▶ [What you need to do] Print the line that contains "You are a computer-use", then every line after it until the entries end, exactly as they read; do not include pictures.

▶ [Data for processing]
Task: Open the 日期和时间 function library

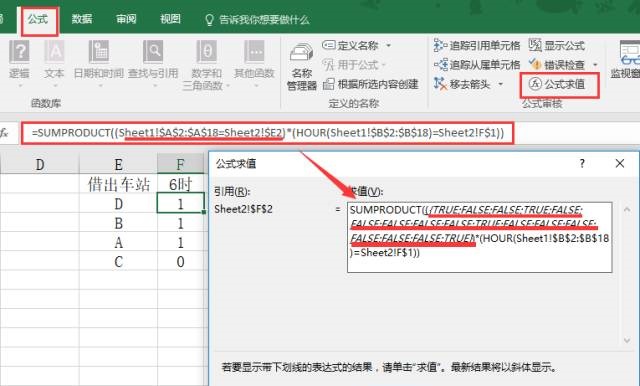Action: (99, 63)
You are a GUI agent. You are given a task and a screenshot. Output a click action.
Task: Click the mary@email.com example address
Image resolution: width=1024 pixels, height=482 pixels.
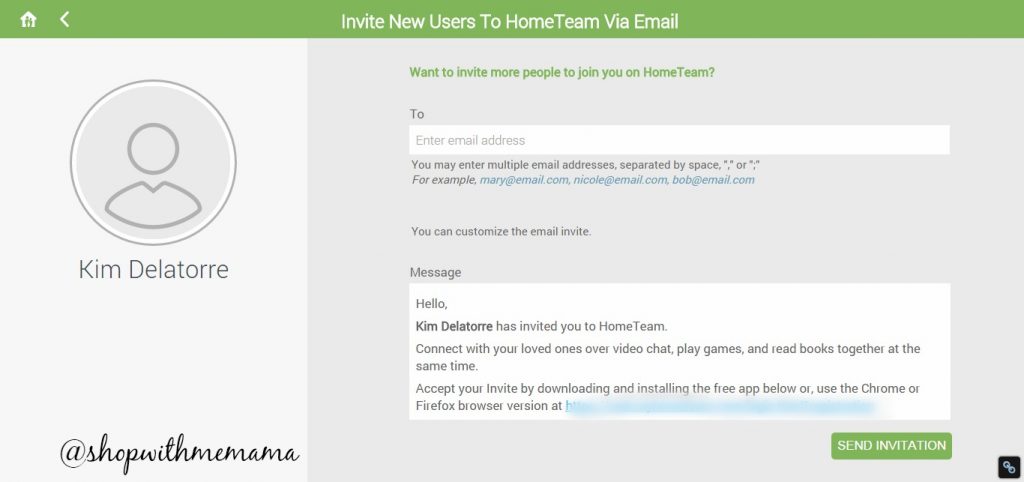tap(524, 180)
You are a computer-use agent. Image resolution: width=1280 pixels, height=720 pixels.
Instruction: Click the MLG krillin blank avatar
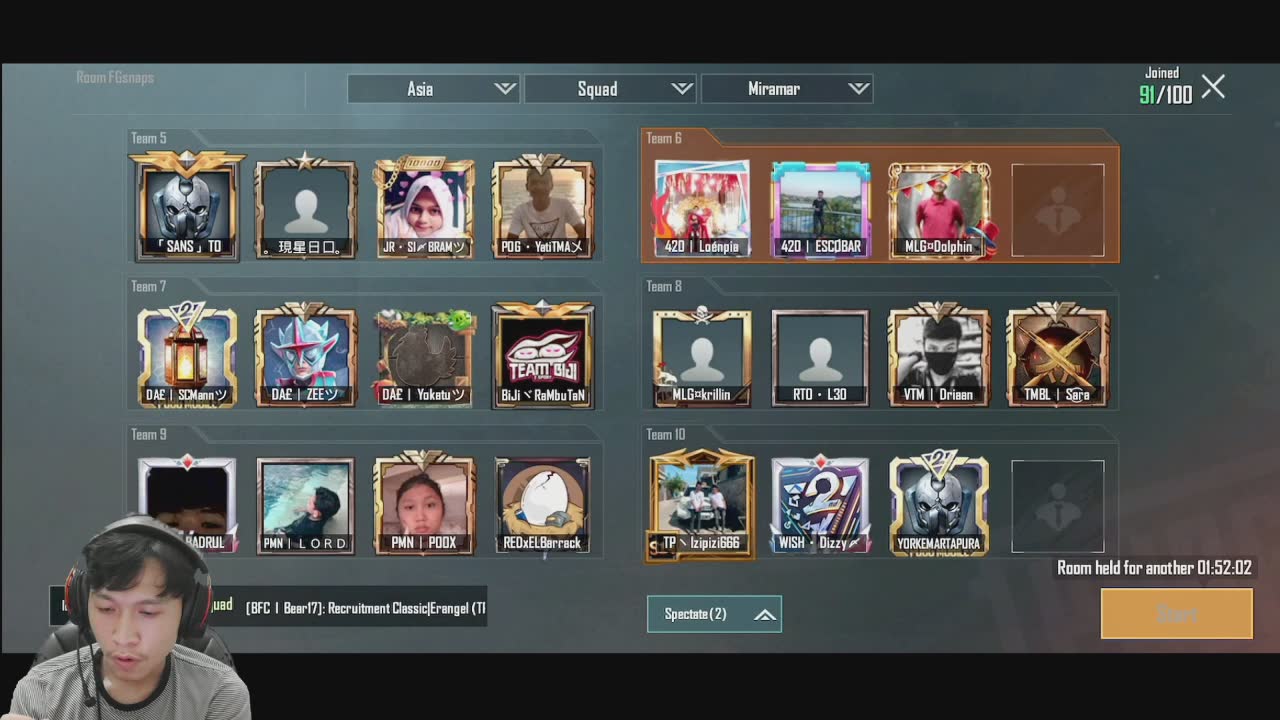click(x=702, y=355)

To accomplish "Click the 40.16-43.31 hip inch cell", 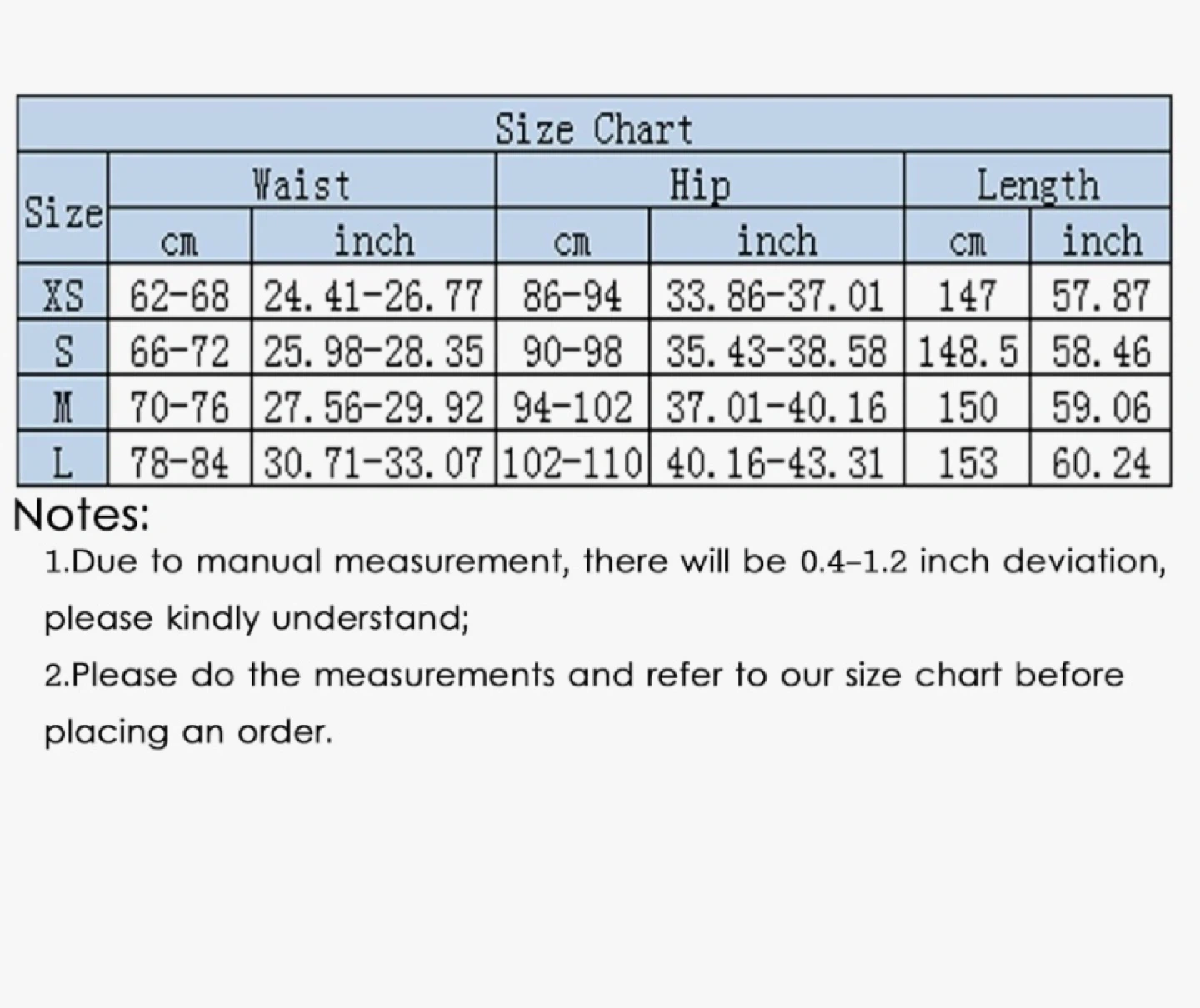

▶ [Response box]
You are a computer-use agent. Image resolution: width=1280 pixels, height=720 pixels.
Instruction: Click the MLG krillin blank avatar
click(x=702, y=355)

To accomplish "Click the 40.16-43.31 hip inch cell", 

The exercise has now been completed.